Vi dico la mia. Per me, come ho sempre sostenuto, fino al 2024 era stato il peggior presidente di tutti i tempi, nonostante lo scudetto vinto. Dal giugno di quell’anno è diventato il migliore di sempre, Nell’epoca Conte è stato perfetto, e non solo per i risultati straordinari ottenuti con il miglio allenatore italiano. Conte gli aveva imposto il silenzio, e lui ha rispettato la volontà del suo allenatore.
Con Allegri, altro genere di tecnico ha ripreso a parlare, non come faceva prima, ma qualcosa la sta dicendo. Speriamo bene, anche se è presto esprimere giudizio, Perché dico questo?

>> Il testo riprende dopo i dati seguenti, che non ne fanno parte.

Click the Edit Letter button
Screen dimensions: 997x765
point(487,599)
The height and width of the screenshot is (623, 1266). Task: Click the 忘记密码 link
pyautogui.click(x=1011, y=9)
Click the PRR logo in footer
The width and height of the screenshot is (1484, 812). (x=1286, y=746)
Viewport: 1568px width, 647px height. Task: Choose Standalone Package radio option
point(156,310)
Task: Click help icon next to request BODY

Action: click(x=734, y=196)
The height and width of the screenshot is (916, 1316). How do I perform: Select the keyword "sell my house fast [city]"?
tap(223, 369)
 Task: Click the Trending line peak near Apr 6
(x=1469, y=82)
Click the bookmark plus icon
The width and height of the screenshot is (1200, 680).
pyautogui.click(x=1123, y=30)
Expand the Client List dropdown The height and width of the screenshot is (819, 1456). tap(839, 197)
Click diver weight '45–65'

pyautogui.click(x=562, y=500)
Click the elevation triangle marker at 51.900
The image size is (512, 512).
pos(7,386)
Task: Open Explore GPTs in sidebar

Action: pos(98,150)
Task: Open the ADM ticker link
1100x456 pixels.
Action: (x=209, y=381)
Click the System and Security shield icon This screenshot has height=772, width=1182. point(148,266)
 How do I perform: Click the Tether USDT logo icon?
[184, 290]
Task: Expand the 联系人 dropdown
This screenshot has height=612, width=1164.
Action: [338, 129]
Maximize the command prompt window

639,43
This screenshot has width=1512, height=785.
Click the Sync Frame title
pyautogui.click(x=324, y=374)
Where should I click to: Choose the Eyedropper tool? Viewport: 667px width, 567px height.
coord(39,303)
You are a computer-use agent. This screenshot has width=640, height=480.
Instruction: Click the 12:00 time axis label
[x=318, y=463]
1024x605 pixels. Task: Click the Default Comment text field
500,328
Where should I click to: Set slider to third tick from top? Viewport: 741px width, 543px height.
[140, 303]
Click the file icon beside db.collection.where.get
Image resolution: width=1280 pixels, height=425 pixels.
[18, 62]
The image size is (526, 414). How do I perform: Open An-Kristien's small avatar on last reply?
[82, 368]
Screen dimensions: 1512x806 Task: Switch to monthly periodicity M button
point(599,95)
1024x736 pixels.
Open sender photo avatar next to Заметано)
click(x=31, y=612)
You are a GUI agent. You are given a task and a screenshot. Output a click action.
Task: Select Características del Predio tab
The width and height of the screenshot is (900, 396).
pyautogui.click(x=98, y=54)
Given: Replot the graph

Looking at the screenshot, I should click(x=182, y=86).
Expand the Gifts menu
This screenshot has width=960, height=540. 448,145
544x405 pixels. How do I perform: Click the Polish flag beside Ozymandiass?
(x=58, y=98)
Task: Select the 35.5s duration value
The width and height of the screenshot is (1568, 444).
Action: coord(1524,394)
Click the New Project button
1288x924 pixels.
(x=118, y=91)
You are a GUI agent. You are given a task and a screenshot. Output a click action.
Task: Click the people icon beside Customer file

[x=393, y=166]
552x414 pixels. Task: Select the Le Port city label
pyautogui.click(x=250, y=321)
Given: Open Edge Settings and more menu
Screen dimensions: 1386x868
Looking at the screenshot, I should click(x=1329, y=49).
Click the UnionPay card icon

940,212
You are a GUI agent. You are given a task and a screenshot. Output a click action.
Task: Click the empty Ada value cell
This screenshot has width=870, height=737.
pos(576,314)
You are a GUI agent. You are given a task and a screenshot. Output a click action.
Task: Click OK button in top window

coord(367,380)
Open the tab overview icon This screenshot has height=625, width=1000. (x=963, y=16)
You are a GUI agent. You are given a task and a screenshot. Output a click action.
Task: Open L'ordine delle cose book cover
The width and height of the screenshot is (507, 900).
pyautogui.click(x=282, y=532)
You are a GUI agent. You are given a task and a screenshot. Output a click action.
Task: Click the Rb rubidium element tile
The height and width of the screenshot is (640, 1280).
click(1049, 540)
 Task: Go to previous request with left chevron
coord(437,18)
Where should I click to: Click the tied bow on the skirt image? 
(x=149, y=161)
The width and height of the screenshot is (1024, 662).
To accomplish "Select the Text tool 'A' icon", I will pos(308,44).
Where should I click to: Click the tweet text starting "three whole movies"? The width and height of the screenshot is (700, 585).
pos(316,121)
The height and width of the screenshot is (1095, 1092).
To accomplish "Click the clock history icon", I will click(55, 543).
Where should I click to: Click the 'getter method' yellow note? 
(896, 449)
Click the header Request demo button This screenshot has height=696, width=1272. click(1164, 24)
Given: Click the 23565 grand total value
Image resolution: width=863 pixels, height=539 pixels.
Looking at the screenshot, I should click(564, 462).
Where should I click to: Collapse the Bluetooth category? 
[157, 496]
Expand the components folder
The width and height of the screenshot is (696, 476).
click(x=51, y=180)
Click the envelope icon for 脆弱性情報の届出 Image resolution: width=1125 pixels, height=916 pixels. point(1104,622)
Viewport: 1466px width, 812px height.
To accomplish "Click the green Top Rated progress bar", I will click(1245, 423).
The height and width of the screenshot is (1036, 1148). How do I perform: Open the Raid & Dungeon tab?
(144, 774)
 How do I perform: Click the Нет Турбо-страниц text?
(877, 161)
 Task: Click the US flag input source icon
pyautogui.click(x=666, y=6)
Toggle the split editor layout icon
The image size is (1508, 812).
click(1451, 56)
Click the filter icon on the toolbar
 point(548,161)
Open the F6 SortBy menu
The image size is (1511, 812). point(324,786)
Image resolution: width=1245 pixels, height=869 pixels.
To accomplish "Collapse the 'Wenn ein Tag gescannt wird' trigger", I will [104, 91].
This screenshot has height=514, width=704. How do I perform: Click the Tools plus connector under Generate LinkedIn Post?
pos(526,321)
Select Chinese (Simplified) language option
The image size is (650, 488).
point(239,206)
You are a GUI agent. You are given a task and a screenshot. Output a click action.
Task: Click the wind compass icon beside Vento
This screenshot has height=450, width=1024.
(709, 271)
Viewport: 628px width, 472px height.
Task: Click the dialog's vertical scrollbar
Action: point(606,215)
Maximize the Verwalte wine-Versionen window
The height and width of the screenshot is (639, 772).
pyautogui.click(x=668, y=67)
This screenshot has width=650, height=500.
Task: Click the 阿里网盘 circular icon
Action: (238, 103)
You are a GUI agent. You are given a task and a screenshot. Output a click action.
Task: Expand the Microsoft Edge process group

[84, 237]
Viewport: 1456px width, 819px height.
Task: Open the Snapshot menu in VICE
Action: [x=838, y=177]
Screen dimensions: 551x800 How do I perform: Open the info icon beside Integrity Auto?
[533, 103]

De Laurentiis è un uomo fortunato, E’ arrivato nel calcio, un mondo a lui completamente sconosciuto, che non aveva preso mai in considerazione, neanche da tifoso. E’ arrivato e dopo qualche anno sono spariti i presidenti spendaccioni, i vari Agnelli, Moratti, Berlusconi, eccetera. Il calcio ha cambiato impostazione, diventando uno sport aperto al Fair Play Finanziario. E lui da questo punto di vista è una garanzia. I risultati ottenuti dalla squadra in questi anni sono stati straordinari, al di là dei titoli vinti, Una continuità senza precedenti.
In questo De Laurentiis è stato abile, fermo restando che per lui tifosi restano un mondo a parte, col quale è impossibile dialogare. Lui del resto non è mai stato tifoso di nessuna squadra, per lui sono un mondo sconosciuto. Anche adesso ha lo stesso problema, basti pensare alle dichiarazioni fatto sul problema degli striscioni: anche in questo caso le sue parole sono state pronunciate sempre senza tener conto dei tifosi. Per lui sono solo clienti, in realtà nel calcio non è così.
Detto questo non è possibile cancellare i risultati ottenuti, che fanno di lui il miglior presidente della storia del Napoli. Il calcio però continua a non capirlo, non fa parte del suo mondo, i tifosi lo percepiscono, anche se spesso fanno finta di non capire.